Changement d’habitude
Le nombre de voitures à essence au Québec a atteint un sommet record de plus de 4,8 millions entre 2022 et 2023. Bien que le nombre de véhicules électriques sur les routes a augmenté plus rapidement, on en retrouve un peu moins de 250 000.
Sans un changement d’habitude majeur de la part d’une grande majorité des consommateurs, tout investissement dans l’industrie deviendrait un investissement stagnant, loin de la nouvelle ruée vers l’or tant attendue.
L’abordabilité
Le prix est toujours un important facteur dans une prise de décision, surtout de l’envergure de l’achat d’un véhicule. Les différentes subventions gouvernementales existent d’ailleurs pour inciter le consommateur à choisir un véhicule hybride ou électrique. Malheureusement, pour une raison que je m’explique mal, le gouvernement Legault a décidé de mettre la hache dans le programme Roulez vert au moment où on en aurait le plus besoin!
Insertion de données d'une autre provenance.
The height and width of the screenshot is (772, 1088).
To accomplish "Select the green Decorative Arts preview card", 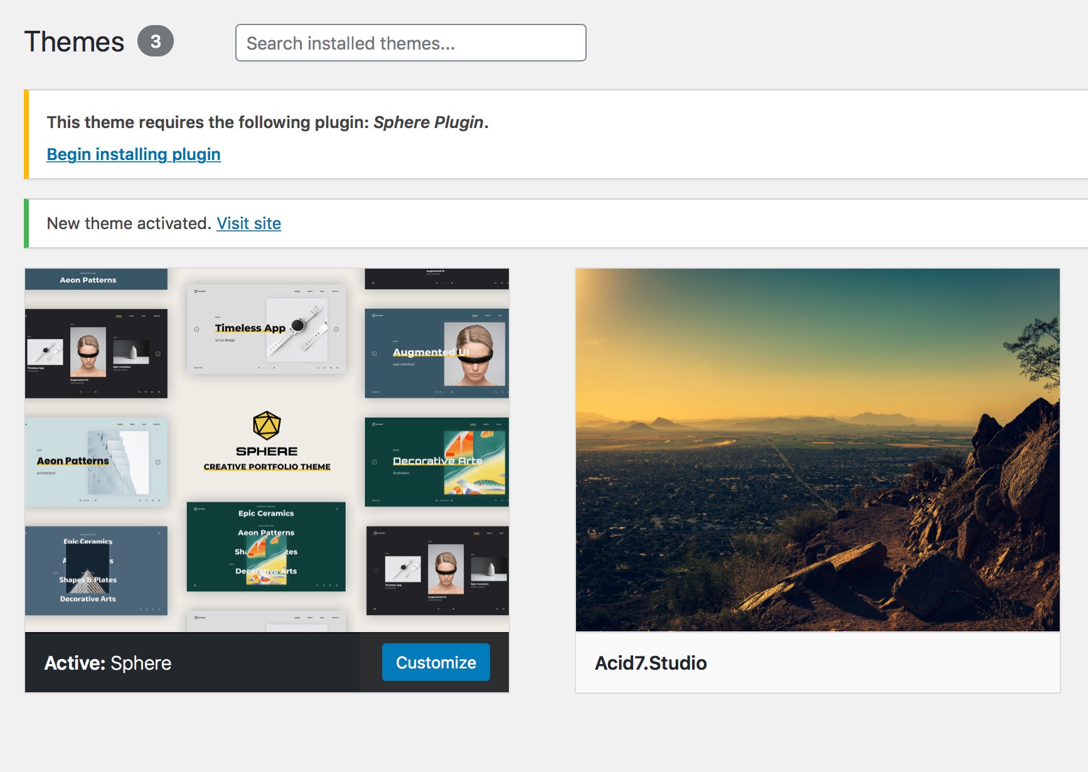I will click(x=437, y=461).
Au Québec, avec un coût moyen de 73 000$ pour un véhicule électrique neuf, il est quasiment impossible pour la plupart des consommateurs d’en faire l’achat (et je ne parle même pas ici des taux d’intérêt). Afin que ce fameux changement d’habitude s’enclenche pour de bon, il est essentiel que les constructeurs automobiles développent des modèles plus abordables et que le gouvernement prolonge, pour plusieurs années encore, les subventions permettant à un maximum de consommateurs de pouvoir s’offrir le choix de rouler vert.
Un nouveau modèle
Transformer un modèle d’affaires qui existe depuis plus d’un siècle ne se fait pas qu’avec de l’ambition, de beaux projets, des cibles à atteindre et une pincée d’espoir. Pour transformer le modèle de l’industrie automobile tel qu’on le connaît, il faut, ni plus ni moins, revoir au grand complet les chaînes d’approvisionnement, les différentes infrastructures, les sources et moyens de transport de l’énergie nécessaire et beaucoup plus encore.
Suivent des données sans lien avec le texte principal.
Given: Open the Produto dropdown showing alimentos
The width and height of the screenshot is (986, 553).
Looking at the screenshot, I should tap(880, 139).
Le plus important défi dans l’aventure de la voiture électrique n’est pas de la construire, de la rendre abordable ou de prolonger son autonomie, c’est plutôt de créer un tout nouvel écosystème autour de l’utilisation de celle-ci.
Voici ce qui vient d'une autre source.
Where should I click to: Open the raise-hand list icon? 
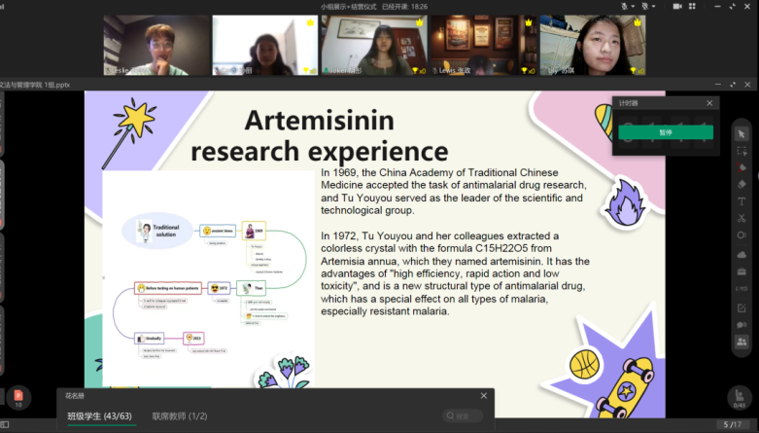(x=740, y=397)
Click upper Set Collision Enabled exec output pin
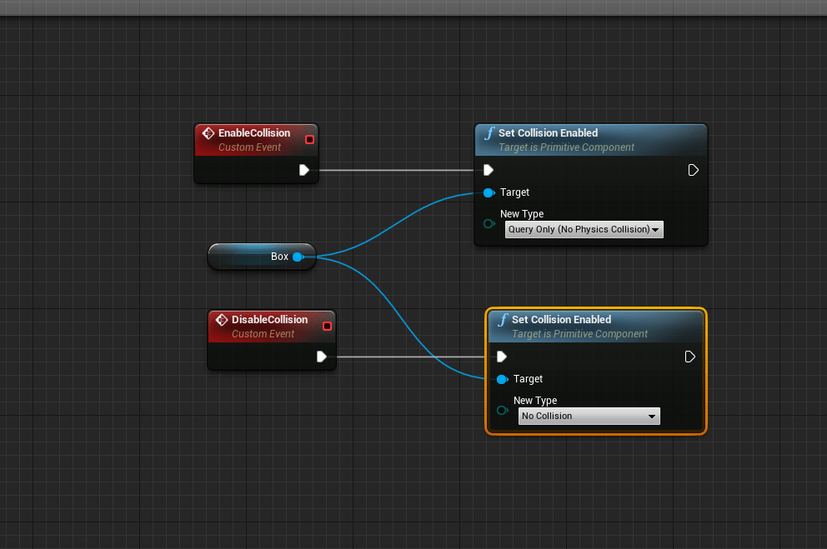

De la production suffisante d’électricité verte (car fournir de l’électricité via des centrales au charbon annulerait les avantages de rouler vert) au réseau de plusieurs centaines de milliers de bornes de recharge haute vitesse que l’on devra installer aux quatre coins de la planète en passant par la gestion de potentiels conflits géopolitiques provenant de régions ou pays dépendant presque entièrement de l’extraction et de la production de pétrole… Et que faire avec la réalité des pays en voie de développement?
Bien entendu, du moins je l’espère fortement, le gouvernement, ainsi que leurs multiples experts et conseillers ont analysé ces différents enjeux et en sont venus à la conclusion que le tout était bien réfléchi et calculé. Pour ma part, je ne peux pas vous cacher que le fait qu’il y ait aussi peu de marge de manœuvre entre l’opportunité et le risque me donne quelques sueurs froides.
Malgré ces questionnements, je reconnais qu’il est essentiel d’agir aujourd’hui pour être idéalement positionné demain. Cette industrie s’inscrit en tout point dans l’inévitable transition verte, où le Québec a tout pour réussir et devenir un joueur incontournable. Et ce n’est pas tous les jours qu’on a l’occasion de prendre des décisions qui vont avoir autant d’influence et d’impact pour les prochaines générations!